Gräfenhain. Gut 18.500 Kilometer Luftlinie trennen Neuseelands Hauptstadt Wellington und das beschauliche Gräfenhain. Paul Rosoman scheut diese Strecke nicht; im Gegenteil: Der Organist schaut aller zwei Jahre hier vorbei, um an der Thielemannorgel ein Gastspiel zu geben wie jüngst am 9. Juni 19. von 45 Konzerten seiner Europatournee 2013.
Mr. Rosoman, Sie kommen direkt aus London mit dem Flugzeug, fahren zweieinhalb Stunden mit dem Mietwagen. Warum nehmen Sie diesen Aufwand auf sich?
Rosoman: Diese Orgel ist unbeschreiblich; mein absolutes Lieblingsinstrument unter allen, die ich je gespielt habe. Ich könnte für immer hier sitzen und spielen. Seine unveränderte Ursprünglichkeit in Kombination mit dieser Kirche macht es so einzigartig. Jedes Mal, wenn ich diese Kirche betrete, fühlt es sich an, als würde ich nach Hause kommen.
Und das, obwohl es nicht einfach sein soll, diese Orgel zu beherrschen?
Rosoman: Gerade das macht sie zu etwas Besonderem. Hier gibt es keine Standardbreiten bei den Tasten; die Manuale sind auf dem Spieltisch vertauscht, meine Finger eigentlich zu breit für die schmalen Tasten. Unregelmäßig sind auch die Pedale, und für die Register bräuchte man eigentlich einen Assistenten. All das macht das Orgelspielen zur Herausforderung; man spürt regelrecht, wie das Instrument arbeitet.
Sie treten in Schottland, England, Polen und den Niederlanden auf, zwischendurch in Gräfenhain. Darf man das als Wertschätzung der Orgel und ihres Erbauers werten?
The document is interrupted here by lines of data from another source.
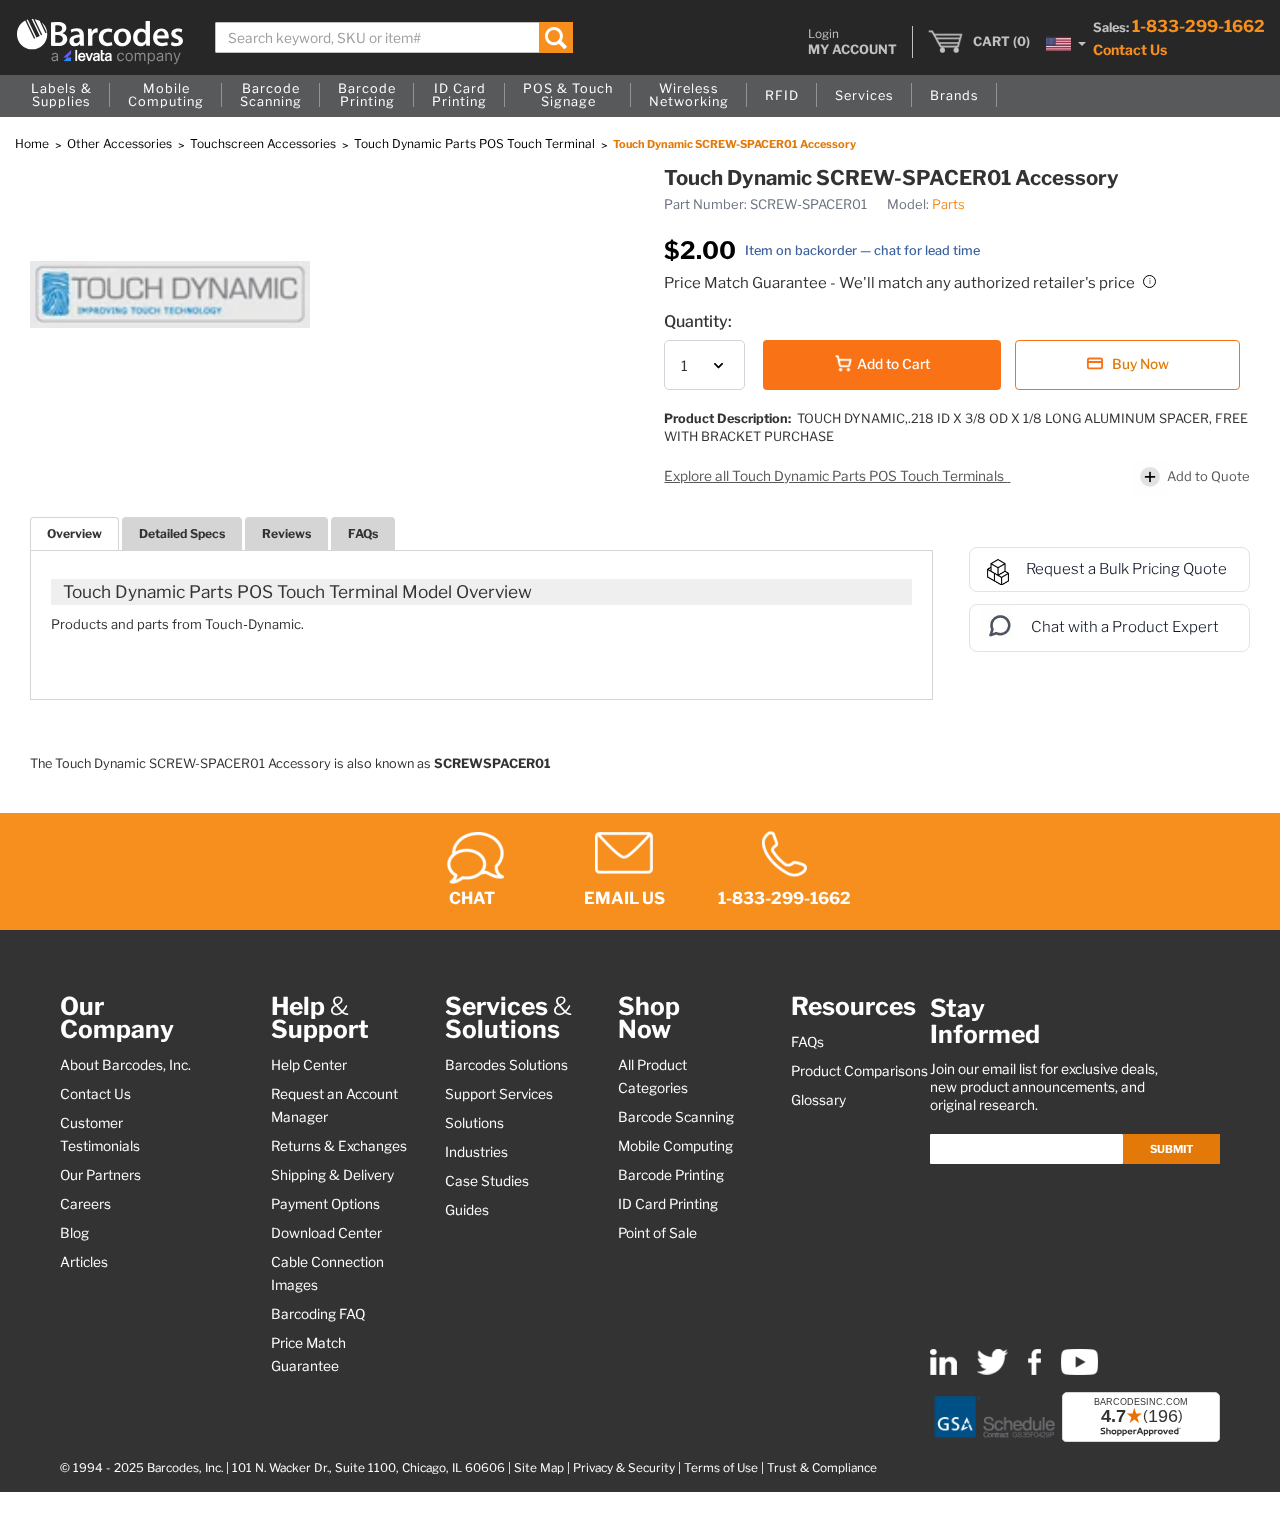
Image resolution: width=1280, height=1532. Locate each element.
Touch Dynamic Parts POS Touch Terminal (476, 143)
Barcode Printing (671, 1175)
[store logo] (100, 41)
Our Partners (100, 1175)
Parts (948, 204)
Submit (1171, 1149)
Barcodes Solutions (506, 1065)
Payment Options (325, 1204)
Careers (85, 1204)
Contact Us (1130, 49)
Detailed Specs (182, 533)
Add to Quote (1208, 476)
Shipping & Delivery (332, 1175)
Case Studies (487, 1181)
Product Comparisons (859, 1071)
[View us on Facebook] (1034, 1370)
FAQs (363, 533)
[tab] (74, 533)
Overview (74, 533)
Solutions (474, 1123)
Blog (74, 1233)
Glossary (818, 1100)
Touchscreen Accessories (264, 143)
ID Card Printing (668, 1204)
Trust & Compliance (822, 1468)
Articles (84, 1262)
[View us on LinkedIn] (943, 1370)
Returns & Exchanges (339, 1146)
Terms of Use (721, 1468)
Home (33, 143)
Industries (476, 1152)
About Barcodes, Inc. (125, 1065)
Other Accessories (121, 143)
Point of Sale (657, 1233)
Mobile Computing (675, 1146)
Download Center (326, 1233)
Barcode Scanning (676, 1117)
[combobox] (394, 37)
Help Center (309, 1065)
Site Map (539, 1468)
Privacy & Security (624, 1468)
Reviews (286, 533)
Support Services (499, 1094)
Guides (467, 1210)
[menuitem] (61, 96)
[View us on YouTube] (1079, 1370)
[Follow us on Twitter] (992, 1370)
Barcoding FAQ (318, 1314)
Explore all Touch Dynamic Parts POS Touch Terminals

Rosoman: Thielemann war ein begnadeter Orgelbauer, der – gemessen an der Qualität dieses Instruments – berühmt sein müsste wie Silbermann. Ist er aber leider nicht. Das ist wie mit Bach, den ich zwar sehr schätze, aber: Er war eben auch nicht der einzige Komponist seiner Zeit.
Orgelkonzerte wenden sich an eine recht spezielle Zielgruppe. Ist es ein Problem, nur für 50 Gäste zu spielen?
Rosoman: Überhaupt nicht. Mir ist es gleich, ob zehn oder hundert Zuhörer kommen. Ich möchte, dass die Anwesenden beim Zuhören den gleichen Genuss verspüren wie ich beim Spielen. In London hatte ich vor wenigen Tagen sogar nur neun Zuhörer; ein sehr nahes Konzert, die Gäste standen neben mir am Spieltisch.
Mr Rosoman, wann kann man Sie wieder an der Thielemannorgel erleben?
Rosoman: Ich denke, in zwei Jahren bin ich wieder hier. Ich kann die Orgel ja leider nicht mit nach Hause nehmen.
Vielen Dank für das Gespräch!
Paul Rosoman ist Konzertorganist, Komponist und Chef einer Künstler- und Konzertagentur, die sich auf Orgeln und Organisten spezialisiert hat. Er studierte Musik und Orgel an der Victoria Universität Wellington, lebte für 20 Jahre in Großbritannien und ist heute musikalischer Direktor der Heiligen Lukas Kirche in Wellington (NZ).